====== WORKING DATA

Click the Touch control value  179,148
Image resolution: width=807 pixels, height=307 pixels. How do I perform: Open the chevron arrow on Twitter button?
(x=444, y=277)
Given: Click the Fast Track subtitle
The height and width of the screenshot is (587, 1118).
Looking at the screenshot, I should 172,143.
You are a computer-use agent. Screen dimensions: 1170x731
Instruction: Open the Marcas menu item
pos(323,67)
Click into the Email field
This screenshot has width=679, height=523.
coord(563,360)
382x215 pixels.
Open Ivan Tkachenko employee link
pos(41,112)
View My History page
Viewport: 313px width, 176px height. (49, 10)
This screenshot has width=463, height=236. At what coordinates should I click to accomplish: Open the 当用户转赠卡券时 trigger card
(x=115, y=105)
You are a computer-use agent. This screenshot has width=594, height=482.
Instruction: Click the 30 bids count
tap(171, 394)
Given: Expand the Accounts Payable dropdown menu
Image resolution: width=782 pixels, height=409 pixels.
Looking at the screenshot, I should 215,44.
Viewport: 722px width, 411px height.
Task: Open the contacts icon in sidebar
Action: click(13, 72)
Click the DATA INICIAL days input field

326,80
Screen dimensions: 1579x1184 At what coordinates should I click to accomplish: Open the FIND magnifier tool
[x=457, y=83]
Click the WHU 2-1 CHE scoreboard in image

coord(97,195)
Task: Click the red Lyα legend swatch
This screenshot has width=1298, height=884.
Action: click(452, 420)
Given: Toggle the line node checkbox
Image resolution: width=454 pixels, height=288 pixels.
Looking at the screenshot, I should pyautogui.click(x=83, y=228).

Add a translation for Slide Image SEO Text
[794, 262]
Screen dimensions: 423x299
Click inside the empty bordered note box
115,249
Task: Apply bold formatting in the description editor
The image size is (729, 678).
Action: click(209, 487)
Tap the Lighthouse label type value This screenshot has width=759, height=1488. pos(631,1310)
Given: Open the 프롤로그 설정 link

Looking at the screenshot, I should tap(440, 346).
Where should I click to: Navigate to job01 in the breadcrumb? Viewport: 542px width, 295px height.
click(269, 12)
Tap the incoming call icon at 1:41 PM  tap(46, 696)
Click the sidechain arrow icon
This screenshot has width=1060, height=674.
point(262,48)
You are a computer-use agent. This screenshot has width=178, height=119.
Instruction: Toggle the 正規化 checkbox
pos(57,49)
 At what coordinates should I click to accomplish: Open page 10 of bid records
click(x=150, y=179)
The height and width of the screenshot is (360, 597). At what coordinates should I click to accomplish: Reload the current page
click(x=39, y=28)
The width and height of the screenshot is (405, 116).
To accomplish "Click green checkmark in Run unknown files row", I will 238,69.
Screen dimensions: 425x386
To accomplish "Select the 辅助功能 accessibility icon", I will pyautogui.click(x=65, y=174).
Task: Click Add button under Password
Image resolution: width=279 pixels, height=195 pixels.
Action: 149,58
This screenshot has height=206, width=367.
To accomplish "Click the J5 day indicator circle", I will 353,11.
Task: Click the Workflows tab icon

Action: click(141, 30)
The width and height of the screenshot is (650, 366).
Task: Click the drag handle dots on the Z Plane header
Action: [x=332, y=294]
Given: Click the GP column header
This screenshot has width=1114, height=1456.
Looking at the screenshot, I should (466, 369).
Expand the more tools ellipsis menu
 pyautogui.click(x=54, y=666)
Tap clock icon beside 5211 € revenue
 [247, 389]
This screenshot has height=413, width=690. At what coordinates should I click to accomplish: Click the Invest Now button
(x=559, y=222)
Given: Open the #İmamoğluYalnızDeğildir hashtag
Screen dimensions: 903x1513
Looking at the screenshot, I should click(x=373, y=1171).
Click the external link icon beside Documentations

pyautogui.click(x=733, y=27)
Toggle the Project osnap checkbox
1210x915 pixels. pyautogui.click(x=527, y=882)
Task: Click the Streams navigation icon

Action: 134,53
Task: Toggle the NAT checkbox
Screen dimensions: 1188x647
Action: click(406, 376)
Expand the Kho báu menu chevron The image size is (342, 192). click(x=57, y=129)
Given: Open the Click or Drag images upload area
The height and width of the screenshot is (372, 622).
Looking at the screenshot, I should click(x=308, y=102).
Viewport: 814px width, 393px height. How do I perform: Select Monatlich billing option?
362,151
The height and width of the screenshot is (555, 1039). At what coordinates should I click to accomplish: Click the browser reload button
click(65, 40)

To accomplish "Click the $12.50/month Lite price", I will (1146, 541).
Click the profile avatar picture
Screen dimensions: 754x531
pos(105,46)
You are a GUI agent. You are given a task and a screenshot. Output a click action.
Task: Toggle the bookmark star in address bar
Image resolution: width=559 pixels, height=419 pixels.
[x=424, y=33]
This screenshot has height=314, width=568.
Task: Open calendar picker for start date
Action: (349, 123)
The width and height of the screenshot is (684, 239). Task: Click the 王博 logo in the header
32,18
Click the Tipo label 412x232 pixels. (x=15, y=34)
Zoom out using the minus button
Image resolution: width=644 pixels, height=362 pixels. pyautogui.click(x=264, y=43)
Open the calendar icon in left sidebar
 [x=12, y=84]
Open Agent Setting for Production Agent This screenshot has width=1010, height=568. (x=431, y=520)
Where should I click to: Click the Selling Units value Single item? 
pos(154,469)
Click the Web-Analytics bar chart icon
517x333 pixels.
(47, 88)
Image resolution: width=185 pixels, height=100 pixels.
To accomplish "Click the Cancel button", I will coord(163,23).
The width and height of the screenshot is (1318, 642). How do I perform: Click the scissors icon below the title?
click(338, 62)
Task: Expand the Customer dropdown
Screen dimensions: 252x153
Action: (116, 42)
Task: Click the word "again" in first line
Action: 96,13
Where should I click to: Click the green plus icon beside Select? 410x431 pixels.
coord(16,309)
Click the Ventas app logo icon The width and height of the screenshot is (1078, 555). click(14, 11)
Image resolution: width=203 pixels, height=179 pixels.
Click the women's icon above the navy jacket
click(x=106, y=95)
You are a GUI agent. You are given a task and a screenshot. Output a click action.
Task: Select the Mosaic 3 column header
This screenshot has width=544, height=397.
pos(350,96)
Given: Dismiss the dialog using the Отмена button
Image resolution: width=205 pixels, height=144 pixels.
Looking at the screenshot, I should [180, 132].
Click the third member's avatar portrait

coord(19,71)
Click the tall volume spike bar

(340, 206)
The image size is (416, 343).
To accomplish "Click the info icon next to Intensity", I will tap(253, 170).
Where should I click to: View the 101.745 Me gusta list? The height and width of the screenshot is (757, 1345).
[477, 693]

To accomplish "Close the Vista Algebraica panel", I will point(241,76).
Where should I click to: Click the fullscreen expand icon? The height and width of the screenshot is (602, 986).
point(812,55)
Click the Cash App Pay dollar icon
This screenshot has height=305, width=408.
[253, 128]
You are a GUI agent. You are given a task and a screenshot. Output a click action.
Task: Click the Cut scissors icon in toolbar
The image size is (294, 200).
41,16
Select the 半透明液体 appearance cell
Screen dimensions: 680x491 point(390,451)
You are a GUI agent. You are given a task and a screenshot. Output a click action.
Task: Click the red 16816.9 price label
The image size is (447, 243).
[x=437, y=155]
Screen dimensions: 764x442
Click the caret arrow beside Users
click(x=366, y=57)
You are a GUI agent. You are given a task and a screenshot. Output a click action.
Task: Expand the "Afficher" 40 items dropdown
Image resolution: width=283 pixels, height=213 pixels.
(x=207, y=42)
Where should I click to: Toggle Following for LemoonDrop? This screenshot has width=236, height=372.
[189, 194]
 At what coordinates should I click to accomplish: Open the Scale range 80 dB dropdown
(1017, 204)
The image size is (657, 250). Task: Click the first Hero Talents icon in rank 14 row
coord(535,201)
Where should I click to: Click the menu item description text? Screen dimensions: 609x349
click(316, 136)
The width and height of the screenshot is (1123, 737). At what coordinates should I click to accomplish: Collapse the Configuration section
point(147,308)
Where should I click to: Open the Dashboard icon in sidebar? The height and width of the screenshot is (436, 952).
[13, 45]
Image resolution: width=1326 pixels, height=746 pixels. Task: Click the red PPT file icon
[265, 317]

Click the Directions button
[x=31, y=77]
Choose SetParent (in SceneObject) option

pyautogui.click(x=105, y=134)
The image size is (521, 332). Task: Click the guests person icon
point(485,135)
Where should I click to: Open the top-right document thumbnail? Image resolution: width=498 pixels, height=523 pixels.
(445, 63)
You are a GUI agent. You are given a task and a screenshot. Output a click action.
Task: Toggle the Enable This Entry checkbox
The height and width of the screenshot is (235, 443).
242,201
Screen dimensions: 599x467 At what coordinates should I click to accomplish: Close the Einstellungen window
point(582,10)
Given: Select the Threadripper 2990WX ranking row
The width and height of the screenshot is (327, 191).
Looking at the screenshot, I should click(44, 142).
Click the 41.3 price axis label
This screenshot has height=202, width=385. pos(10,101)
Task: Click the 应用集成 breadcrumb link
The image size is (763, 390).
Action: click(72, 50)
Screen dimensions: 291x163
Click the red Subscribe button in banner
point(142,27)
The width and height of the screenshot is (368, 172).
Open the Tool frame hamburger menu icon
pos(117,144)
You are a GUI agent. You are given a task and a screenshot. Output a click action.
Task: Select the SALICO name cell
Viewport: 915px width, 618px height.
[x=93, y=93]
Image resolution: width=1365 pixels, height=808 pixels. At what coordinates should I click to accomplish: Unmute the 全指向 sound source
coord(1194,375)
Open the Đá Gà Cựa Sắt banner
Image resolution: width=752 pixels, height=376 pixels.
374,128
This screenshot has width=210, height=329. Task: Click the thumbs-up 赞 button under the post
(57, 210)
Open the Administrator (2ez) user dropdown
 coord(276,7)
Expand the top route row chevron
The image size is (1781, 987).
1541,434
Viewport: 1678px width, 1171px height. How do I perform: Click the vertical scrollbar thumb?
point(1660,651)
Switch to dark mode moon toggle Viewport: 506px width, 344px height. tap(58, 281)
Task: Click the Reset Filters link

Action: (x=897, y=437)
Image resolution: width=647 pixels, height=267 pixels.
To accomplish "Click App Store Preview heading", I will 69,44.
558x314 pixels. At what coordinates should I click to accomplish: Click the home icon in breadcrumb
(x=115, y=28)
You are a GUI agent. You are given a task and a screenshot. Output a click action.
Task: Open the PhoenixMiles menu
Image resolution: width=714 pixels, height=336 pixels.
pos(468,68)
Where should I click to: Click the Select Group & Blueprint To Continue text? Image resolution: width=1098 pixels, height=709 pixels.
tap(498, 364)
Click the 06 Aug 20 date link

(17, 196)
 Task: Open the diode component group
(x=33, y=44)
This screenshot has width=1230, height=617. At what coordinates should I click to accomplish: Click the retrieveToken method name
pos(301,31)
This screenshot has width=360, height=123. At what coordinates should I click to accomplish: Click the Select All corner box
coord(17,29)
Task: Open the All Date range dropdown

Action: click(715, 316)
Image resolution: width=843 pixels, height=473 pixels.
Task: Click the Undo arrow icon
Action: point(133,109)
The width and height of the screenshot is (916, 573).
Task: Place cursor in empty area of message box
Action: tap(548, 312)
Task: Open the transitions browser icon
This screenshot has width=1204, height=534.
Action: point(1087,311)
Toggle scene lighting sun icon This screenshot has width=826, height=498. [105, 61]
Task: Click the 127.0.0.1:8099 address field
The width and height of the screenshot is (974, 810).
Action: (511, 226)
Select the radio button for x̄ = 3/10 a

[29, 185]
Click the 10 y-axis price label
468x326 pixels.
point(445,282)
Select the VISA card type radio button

============

▶ [REQUIRED ACTION] The answer should consist of the lines from the first line of the entries through the line with "Task: Click the red Lyα legend swatch", copied exactly.

▶ [REPLY TO THE TASK]
Click the Touch control value  179,148
Image resolution: width=807 pixels, height=307 pixels. How do I perform: Open the chevron arrow on Twitter button?
(x=444, y=277)
Given: Click the Fast Track subtitle
The height and width of the screenshot is (587, 1118).
Looking at the screenshot, I should 172,143.
You are a computer-use agent. Screen dimensions: 1170x731
Instruction: Open the Marcas menu item
pos(323,67)
Click into the Email field
This screenshot has width=679, height=523.
coord(563,360)
382x215 pixels.
Open Ivan Tkachenko employee link
pos(41,112)
View My History page
Viewport: 313px width, 176px height. (49, 10)
This screenshot has width=463, height=236. At what coordinates should I click to accomplish: Open the 当用户转赠卡券时 trigger card
(x=115, y=105)
You are a computer-use agent. This screenshot has width=594, height=482.
Instruction: Click the 30 bids count
tap(171, 394)
Given: Expand the Accounts Payable dropdown menu
Image resolution: width=782 pixels, height=409 pixels.
Looking at the screenshot, I should 215,44.
Viewport: 722px width, 411px height.
Task: Open the contacts icon in sidebar
Action: click(13, 72)
Click the DATA INICIAL days input field

326,80
Screen dimensions: 1579x1184 At what coordinates should I click to accomplish: Open the FIND magnifier tool
[x=457, y=83]
Click the WHU 2-1 CHE scoreboard in image

coord(97,195)
Task: Click the red Lyα legend swatch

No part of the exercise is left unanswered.